He narrowed his lids. "It is a tradition," he replied; "meanwhile, the thickets broaden."
Whereupon I begged him to explain how it chanced that among that festive and animated company I had read of, he alone had resisted the wicked godmother's spell.
He smiled distantly, and bowed me into the garden.
"That is a simple thing," he said.
Yet for the life of me I could not but doubt all he told me. He who could pass spring on to spring, summer on to summer, in the company of beasts so sly and silent, so alert and fleet as these hounds of his, could not be quite the amiable prince he feigned to be. I began to wish myself in homelier places.
It seems that on the morning of the fatal spindle, he had gone coursing, with this Safte and Sallow and his horse named "Twilight," and after wearying and heating himself at the sport, a little after noon, leaving his attendants, had set out to return to the palace alone. But allured by the cool seclusion of a "lattice-arbour" in his path, he had gone in, and then and there, "Twilight" beneath the willows, his hounds at his feet, had fallen asleep.
Undisturbed, dreamless, "the unseemly hours sped light of foot." He awoke again, between sunset and dark; the owl astir; "the silver gnats yet netting the shadows," and so returned to the palace.
But the spell had fallen—king and courtier, queen and lady and page and scullion, hawk and hound, slept a sleep past waking—"while I, roamed and roam yet in a solitary watch beyond all sleeping. Wherefore, sir, I only of the most hospitable house in these lands am awake to bid you welcome. But as for that, a few dwindling and harsh fruits in my orchards, and the cold river water that my dogs lap with me, are all that is left to offer you.
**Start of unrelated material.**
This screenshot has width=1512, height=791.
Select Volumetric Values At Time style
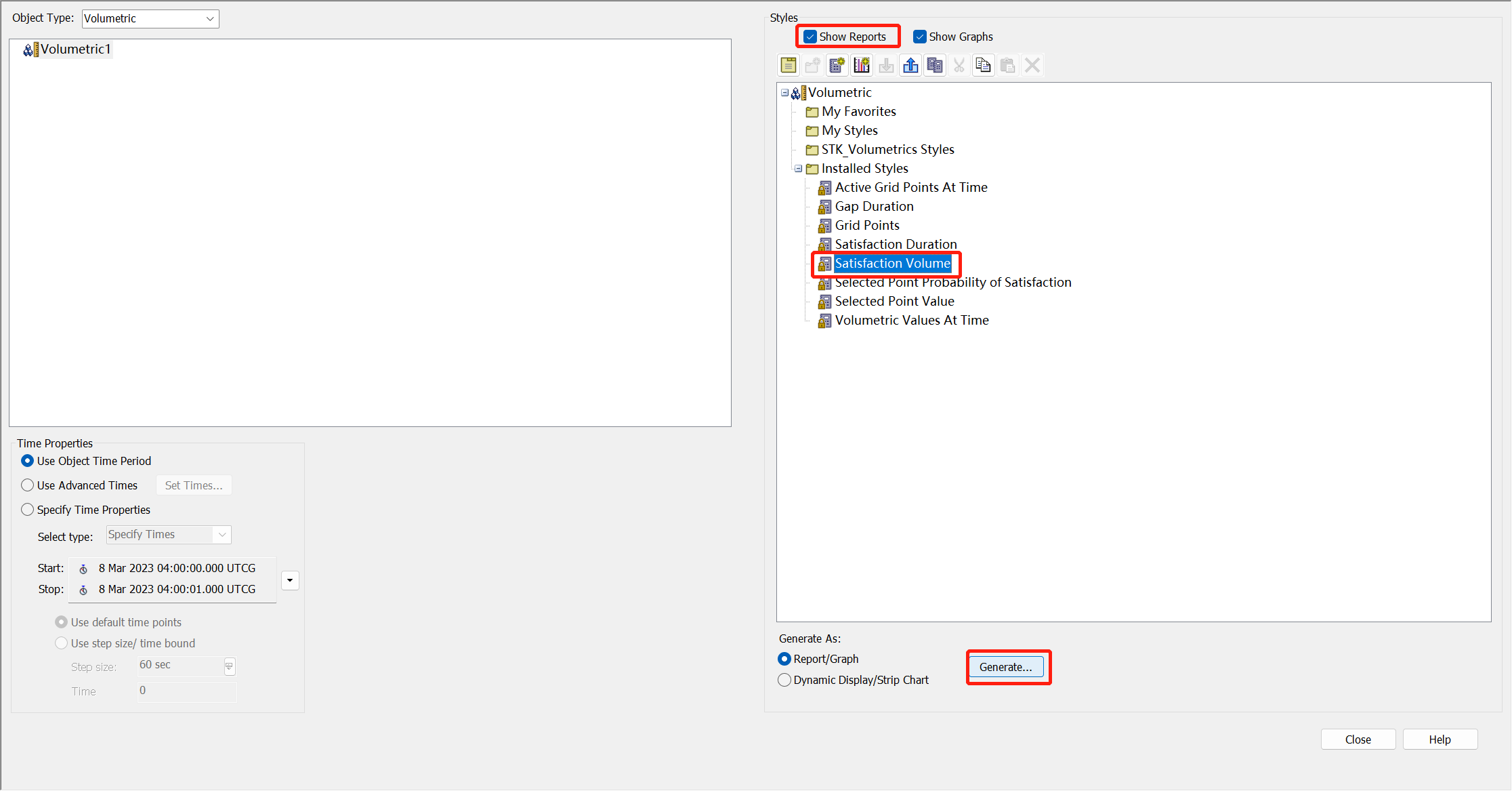[911, 321]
For I who never sleep am never hungry, and they who never wake—I presume—never thirst. Would, sir, it were otherwise! After such long silence, then, conceive how strangely falls your voice on ears that have heard only wings fluttering, dismal water-songs, and the yelp and quarrel and night-voice of unseen hosts in the forests."
He glanced at me with a mild austerity and again lowered his eyes. I cannot now but wonder how the rhythm of a voice so soft, so monotonous, could give such pleasure to the ear. I almost doubted my own eyes when I looked upon his yellow, on that unmoved, sad, mad, pale face.
I had no doubt of his dogs, however, and walked scarcely at ease beside him, while they, shadow-footed, closely followed us at heel.